- [Tasks]:
[1] Retype the article on MySQL's planned IPO between "For all the" and "spread of Linux.", inclusive.
[2] Answer these questions from the article on MySQL's planned IPO:
(a) By what percentage have Red Hat's shares slipped in the past year?
(b) At what range of values could the offering value MySQL, according to sources?
(c) What position does Jim Zemlin hold?

- [Passage]:
■ ■ ■

The Worth of Open Source? Open Question

The IPO plan of Swedish software company MySQL is eagerly awaited by fund managers, who want more benchmarks to gauge open source's value

For all the success of open-source software—developers the world over flock to the code available freely over the Internet—its purveyors able to thrive as public companies are few. Linux operating system seller Red Hat (RHAT) has generated billions in value for investors, but its shares have slipped 3% in the past year amid new competition. Novell (NOVL), which supports a version of Linux, has been criticized for striking a cooperation deal with Microsoft (MSFT) seen by many as a threat to the spread of Linux.

That small community of open-source stocks may soon be widening. MySQL, a fast-growing maker of database software used by some of the Internet's most recognized brands, is preparing to file for an initial public offering, perhaps as soon as late 2007. The offering could value the company at between $600 million and $1 billion, according to sources, and inject some pep into a tech IPO market that's seen only a handful of successful offerings in the past year. Credit Suisse (CS) is a top contender to lead the underwriting of the transaction, BusinessWeek has learned.

Tough Mindset

An S-1 filing by the Swedish software company, which grew more than 50% in 2006, to about $50 million in sales, and broke even for the first time, also could give investors a new yardstick to measure the value of open-source software, which lets users modify its code to suit their needs. "Red Hat really is a bit of a lone wolf out there in terms of public open-source companies," says Jim Zemlin, executive director of the Linux Foundation, a trade group. "Fund managers are clamoring for other benchmarks to measure open-source software companies."

■ ■ ■

- [Supplied information]:
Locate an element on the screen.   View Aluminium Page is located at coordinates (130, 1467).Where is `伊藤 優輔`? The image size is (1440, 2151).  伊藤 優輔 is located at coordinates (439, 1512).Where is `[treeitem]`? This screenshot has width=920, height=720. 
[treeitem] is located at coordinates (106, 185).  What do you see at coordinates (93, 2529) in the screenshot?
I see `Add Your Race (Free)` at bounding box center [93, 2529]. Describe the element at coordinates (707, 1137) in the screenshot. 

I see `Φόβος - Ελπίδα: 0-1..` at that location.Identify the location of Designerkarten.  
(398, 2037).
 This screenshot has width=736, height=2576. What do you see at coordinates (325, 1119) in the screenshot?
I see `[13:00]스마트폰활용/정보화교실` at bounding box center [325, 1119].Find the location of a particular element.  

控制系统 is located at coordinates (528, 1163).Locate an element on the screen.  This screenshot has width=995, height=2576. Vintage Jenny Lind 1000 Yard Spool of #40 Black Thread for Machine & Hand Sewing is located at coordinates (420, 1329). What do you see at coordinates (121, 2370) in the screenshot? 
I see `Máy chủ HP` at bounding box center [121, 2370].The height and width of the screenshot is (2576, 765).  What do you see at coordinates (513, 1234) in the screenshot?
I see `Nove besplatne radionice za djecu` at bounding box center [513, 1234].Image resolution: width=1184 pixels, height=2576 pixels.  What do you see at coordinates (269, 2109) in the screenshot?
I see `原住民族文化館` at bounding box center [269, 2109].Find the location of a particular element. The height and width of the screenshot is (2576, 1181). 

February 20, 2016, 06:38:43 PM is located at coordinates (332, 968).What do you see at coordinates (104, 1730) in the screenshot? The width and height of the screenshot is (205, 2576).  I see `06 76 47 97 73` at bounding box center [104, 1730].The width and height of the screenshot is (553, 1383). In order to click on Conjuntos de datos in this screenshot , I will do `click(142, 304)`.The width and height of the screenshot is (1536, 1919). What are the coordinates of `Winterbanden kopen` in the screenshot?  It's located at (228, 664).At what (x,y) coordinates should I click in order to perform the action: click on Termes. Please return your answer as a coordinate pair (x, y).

■ ■ ■

- [Answers by item]:
[1]
For all the success of open-source software—developers the world over flock to the code available freely over the Internet—its purveyors able to thrive as public companies are few. Linux operating system seller Red Hat (RHAT) has generated billions in value for investors, but its shares have slipped 3% in the past year amid new competition. Novell (NOVL), which supports a version of Linux, has been criticized for striking a cooperation deal with Microsoft (MSFT) seen by many as a threat to the spread of Linux.

[2]
(a) 3%
(b) Between $600 million and $1 billion
(c) Executive director of the Linux Foundation, a trade group